Właśnie tym wszystkim zapracowanym, roztargnionym i leniwym rodzicom, oraz ich znajomym, rodzinie, dziadkom, naprzeciw wychodzi Volvo. Koncepcyjny na razie fotelik, który jest nadmuchiwany, ma rozwiązać przynajmniej część problemów. I być lepszym rozwiązaniem w krytycznych sytuacjach, niż brak fotelika.

Zaletą fotelika Volvo jest przede wszystkim poręczność i łatwość obsługi. Nadmuchiwany fotelik waży zaledwie połowę tego, co zwykły, niecałe pięć kilo. Mieści się w specjalnym, przystosowanym do tego plecaku. Nadmuchiwanie zajmuje 40 sekund, tyle samo spuszczanie powietrza z fotelika. Co ważne, fotelika nie dmucha się ustami, ale specjalną dołączoną do zestawu pompką (wbudowaną w fotelik), która działa na prąd: wystarczy podłączyć kabelek do gniazdka będącego w każdym samochodzie. Tak samo jak pompuje, tak i spuszcza się powietrze, korzystając z tej samej pompki.

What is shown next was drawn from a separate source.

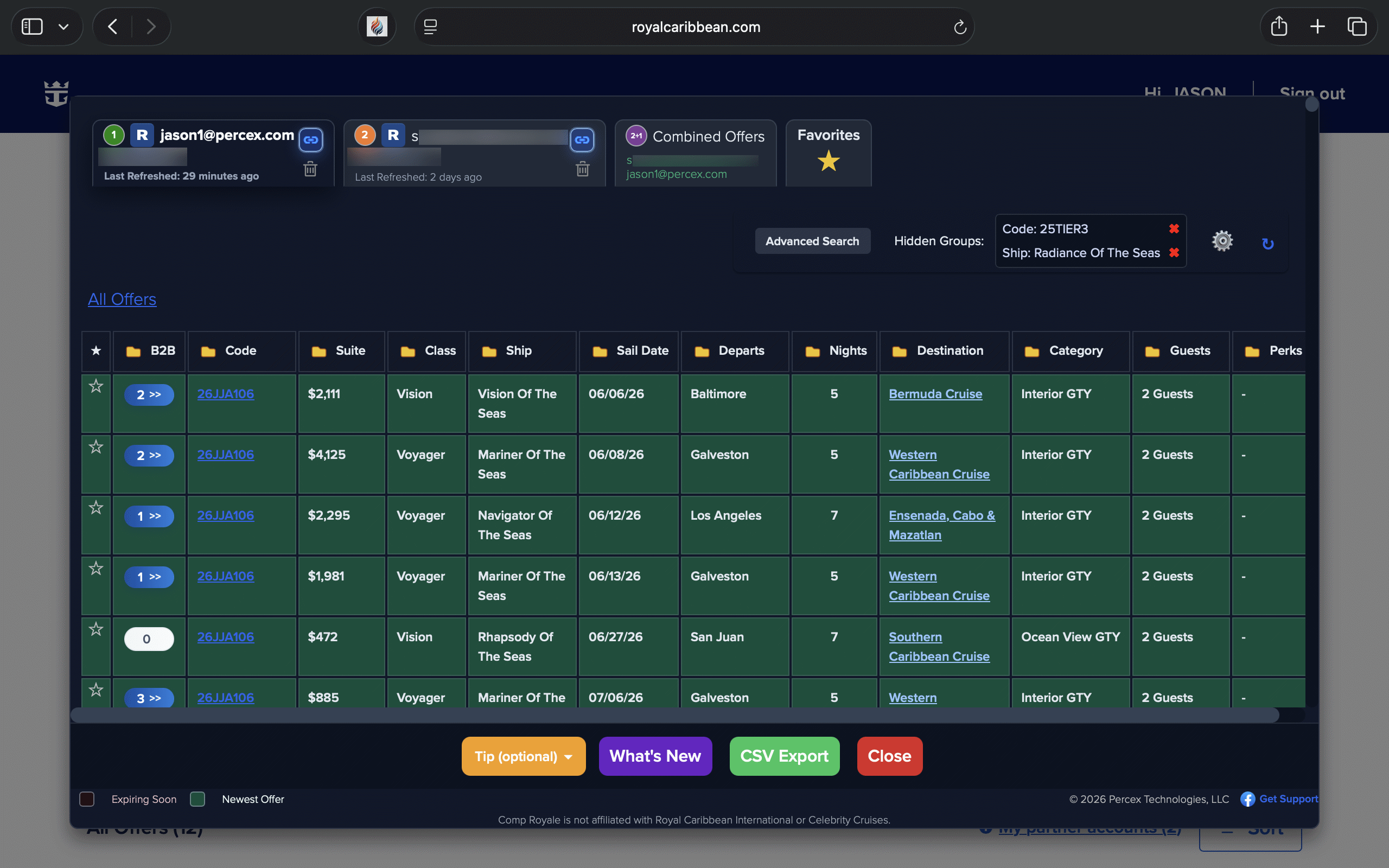The height and width of the screenshot is (868, 1389).
Task: Expand B2B pill for Vision Of The Seas
Action: pyautogui.click(x=149, y=395)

Pomysł Volvo jest rewelacyjny, docenią go ci wszyscy, którym zdarzyło się przewozić dzieci bez fotelika. Tym samym mamy śmiałość zaryzykować stwierdzenie, że są to... wszyscy w ogóle.

Pozostaje oczywiście kwestia ceny. Jeśli fotelik będzie bardzo drogi, może ułatwić życie tylko tym, którzy i tak niczym się nie martwią.